Par lettre du même jour (23 juillet 1997), la société Facen a confirmé l'accord en précisant: "Nous vous confions la gérance en tant que mandataire indépendant de notre agence CG Ecolum du Havre".
Différentes ventes sont intervenues dans ce cadre pour lesquelles Monsieur Guillemard a perçu la rémunération convenue soit une part d'un tiers de la masse bénéficiaire brute outre une commission de 2,5 % du montant hors taxes des affaires identifiées comme apportées aux autres agences de la Facen.
Dans un second temps, la société Facen a racheté la clientèle développée sous la dénomination C2G Ecolum conformément à la promesse de vente consentie par Monsieur Guillemard et a régularisé deux contrats de travail au profit de ce dernier et de son fils, engagés respectivement comme chef d'agence du point de ventes C2G Ecolum et technico-commercial à partir du 1er octobre 1998.
Les relations entre la société Facen et Christian Guillemard ont cessé à la date du 30 décembre 1999 par suite de la démission de ce dernier.
Il est constant que durant la période antérieure à son emploi salarié, Monsieur Guillemard n'a pas procédé à son immatriculation au registre des agents commerciaux.
Si cette formalité n'est pas une condition d'octroi du statut d'agent commercial, il est décisif de noter que Monsieur Guillemard s'était immatriculé au registre du commerce le 31 octobre 1997 pour l'activité de distribution de matériel éclairage et génie climatique, exercée en nom personnel sous l'enseigne C2G, avec début d'exploitation au 1er octobre 1997 et création de fondset qu'il a sollicité sa radiation à compter du 30 septembre 1998 pour cause de cessation d'activité avec disparition du fonds.
Cette immatriculation qui correspond à une activité identique à celle exercée dans le cadre du mandat confié par la société Facen contredit la revendication du statut d'agent commercial étant observé de surcroît que Monsieur Guillemard déclarait ses commissions comme bénéfices industriels et commerciaux ainsi qu'il ressort de la liasse fiscale relative à l'exercice 1998.
Dans ces conditions et alors que le contrat tel que confirmé par la lettre visant exclusivement la qualité de mandataire indépendant n'implique pas la qualité d'agent commercial qu'on ne peut pas davantage déduire de l'exclusivité des relations entre Monsieur Guillemard et la société Facen, force est de constater que la preuve du contrat d'agent commercial allégué n'est pas rapportée.
Par suite, le litige se présente comme opposant deux personnes commerçantes.

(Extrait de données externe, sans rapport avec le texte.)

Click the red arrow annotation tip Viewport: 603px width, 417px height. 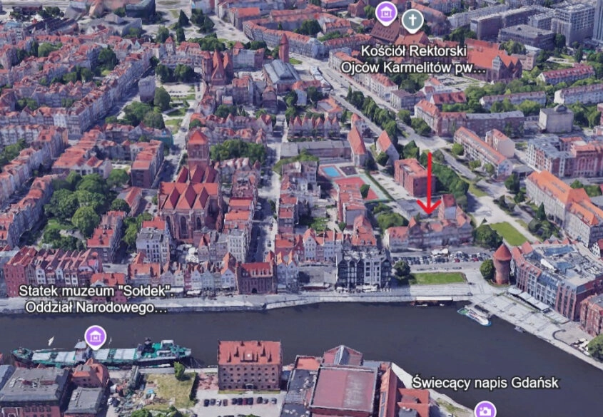coord(429,211)
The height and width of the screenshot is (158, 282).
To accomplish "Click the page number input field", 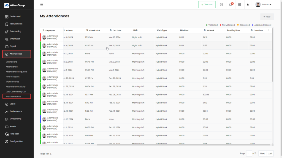I will click(x=249, y=154).
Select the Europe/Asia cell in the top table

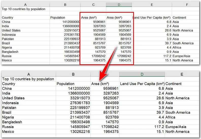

Il convient de réformer le jugement contredit pour faire droit à l'exception d'incompétence et d'ordonner le renvoi devant le Tribunal de commerce de Roubaix-Tourcoing.
Il n'apparaît pas inéquitable de laisser chacune des parties supporter ses frais irrépétibles.
Par ces motifs: Réforme le jugement contredit, Déclare la juridiction saisie incompétente, Dit que l'affaire relève de la compétence du Tribunal de commerce de Roubaix-Tourcoing, Ordonne le renvoi de l'affaire à cette juridiction pour le jugement sur le fond, Déboute les parties de leurs demandes fondées sur l'article 700 du nouveau Code de procédure civile, Condamne Monsieur Guillemard aux dépens de première instance et de contredit.